As China’s collectors get younger, so do the artists they are interested in, says the West Bund spokesperson. The solo exhibitions brought by more than a dozen galleries to West Bund also confirm this trend: Lévy Gorvy’s “post-1975s” artist Tu Hongtao, “post-80s” Mexican artist Gabriel Rico (Perrotin), the “post-80s” Japanese artist Miwa Komatsu (Whitestone Gallery), and the “post-80s” American artist Sayre Gomez (Xavier Hufkens), “post-80s” Japanese female artists Ed Shiori (A2Z Gallery), and Almine Rech brought “post-90s” artist Vaughn Spann.

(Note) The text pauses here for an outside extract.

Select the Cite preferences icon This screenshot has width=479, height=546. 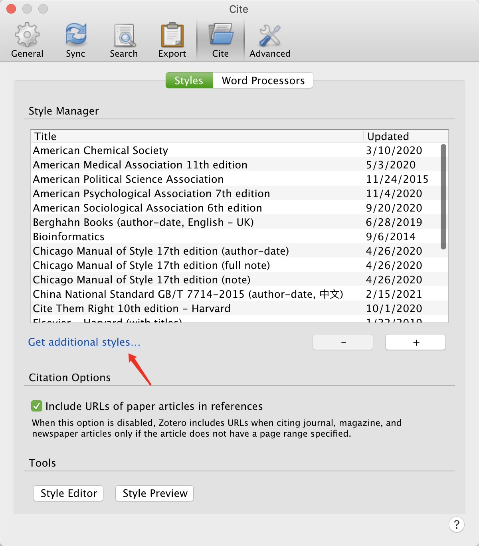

Black figurative art was noticeably well-represented at the fair, a new twist in a market usually most interested in white and Chinese artists. Black artists were also evident around the institutional shows: Spann joined Amoako Boafo and Derrick Adams for the Longlati Foundation’s debut exhibition of Black portraiture while M Art Foundation also launched its new Shanghai space, in the former premises of Gallery Vacancy, with a solo presentation of Ghana-based artist Emmanuel Taku. "Black artists, or more precisely, Black history and racial issues have been very focused social topics in recent years,” Xu says, adding that this has been reflected in the art market.
Young collectors are also more enthusiastic about digital spaces, says Zola Shao, the sales and marketing director of de Sarthe Gallery, exhibiting at 021. Their interests, Shao says, are shifting towards “reflections on escapism in the virtual world touching contemporary hot topics such as post-internet, games, and urban landscapes.” Shao says this fueled good sales “for our three post-internet artists Lin Jingjing, Zhong Wei and Mak2,” with works ranging from RMB50,000 to RMB250,000.
Artistic censorship expanded at the fairs this year, well beyond the usual taboos of politics and sexuality. Works that had passed customs censorship and been successfully imported were restricted at the cultural bureau level, usually with no explanation. Foreign artists seem to be scrutinised much more intensely than Chinese artists, who were permitted to show levels of mild nudity that got foreign works banned. Military themes seem to have joined the list of the verboten, and anything containing text must be thoroughly explained to censors. Dealers say they are willing to follow the rules but are perplexed as to where the line is drawn. Some observed that the Chinese Communist Party’s plenary session happening concurrent to the fairs in Beijing had a dampening effect on sales, as Eastern China’s more globalised businesspeople fear the country’s increasing conservatism will only worsen as Xi consolidates his rule through to at least 2027. As borders remain closed indefinitely under a zero-Covid approach, there are fears that two decades of China’s opening up to global engagement may be reversed.
Still, political shifts are no more likely to dampen China’s artistic juggernaut than the pandemic and closed borders. “The enthusiasm for art collecting, and owning art, is not going away,” Zhu says. “Chinese demand is also driving new artists worldwide. There is a lot of economic firepower here.”